> _Prompt_: Go to the line containing "Open the About menu" in the material below. From there to the end, retype every line exactly and drop the pictures.

> _Provided material_:
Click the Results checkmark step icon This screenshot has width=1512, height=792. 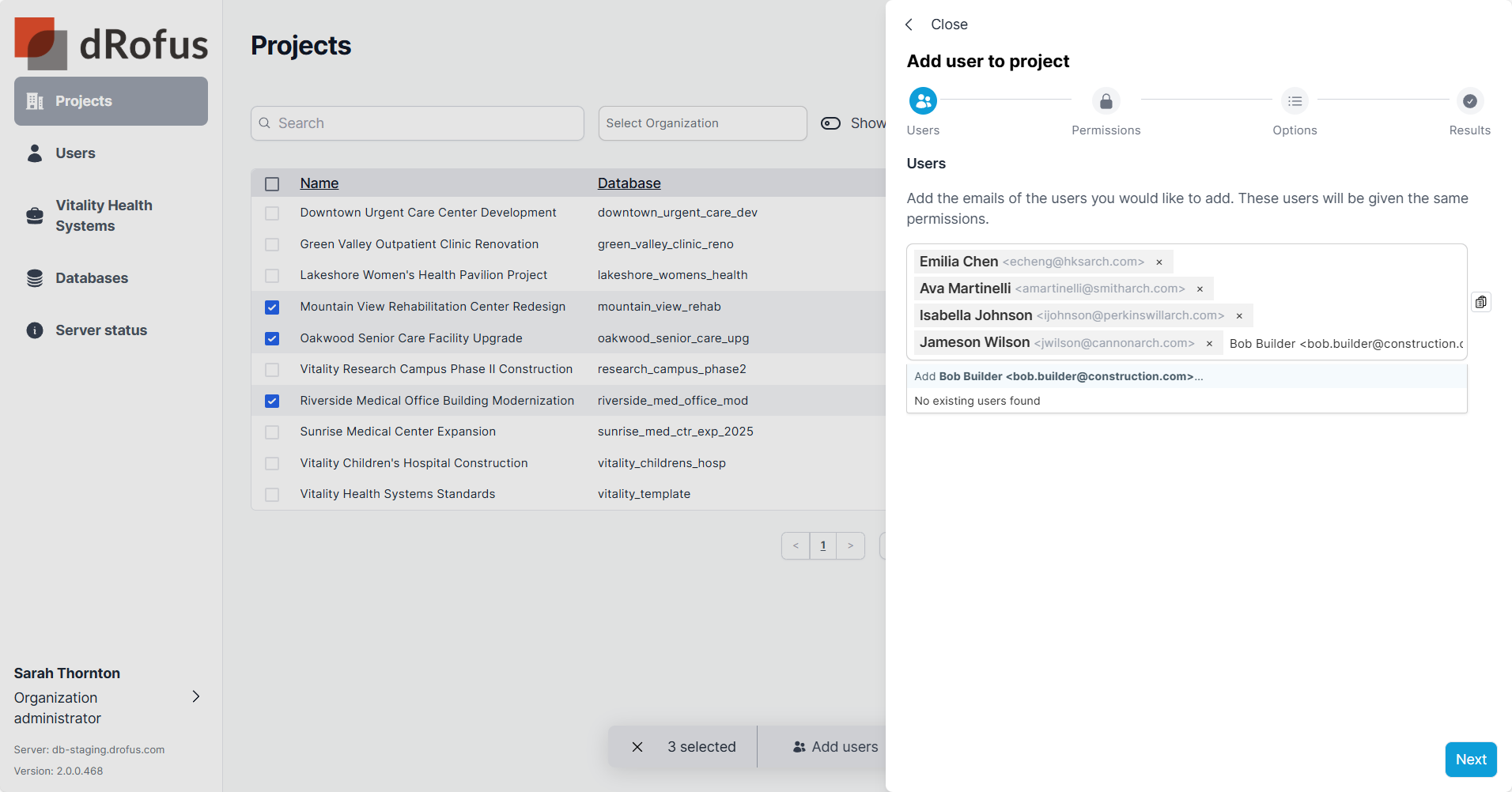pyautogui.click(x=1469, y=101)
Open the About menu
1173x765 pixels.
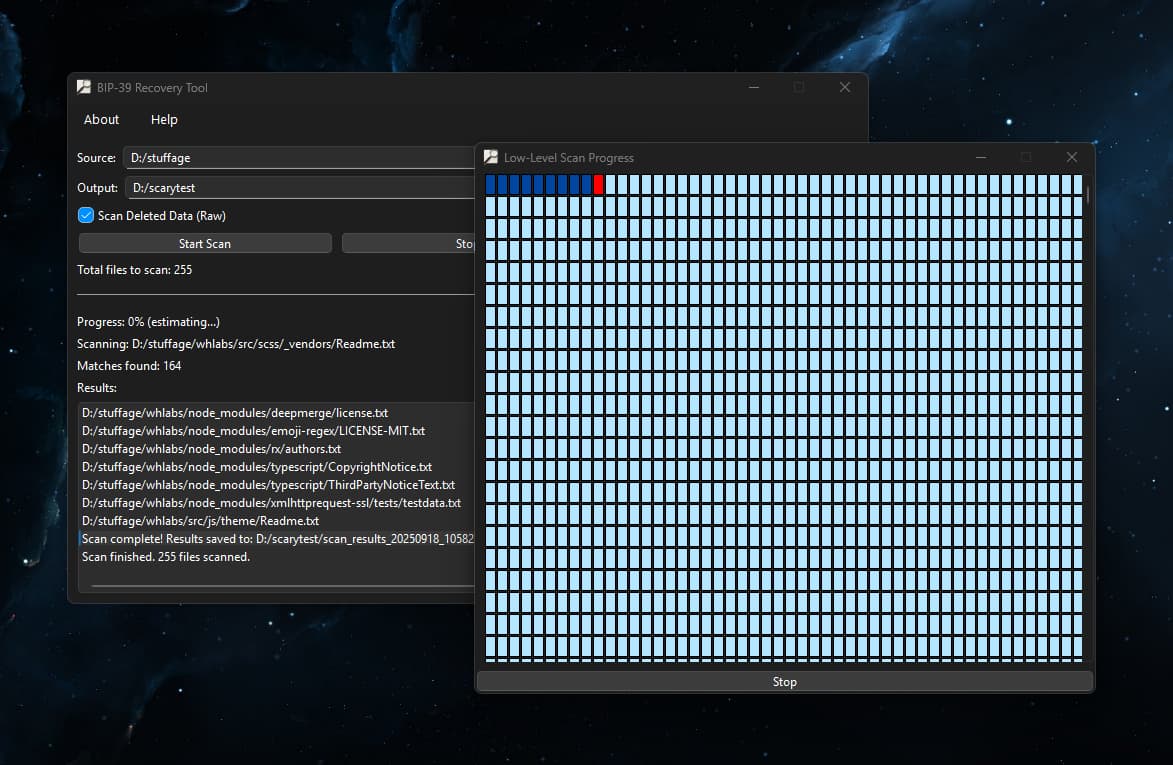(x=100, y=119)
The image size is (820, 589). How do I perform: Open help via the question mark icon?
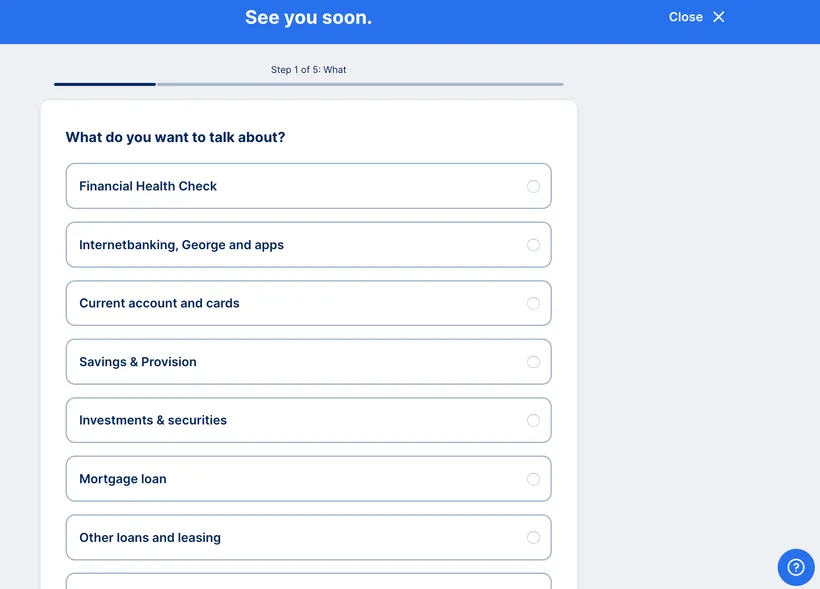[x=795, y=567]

> _Exercise solution_:
Open the About menu
1173x765 pixels.
(x=100, y=119)
The image size is (820, 589). How do I perform: Open help via the question mark icon?
[x=795, y=567]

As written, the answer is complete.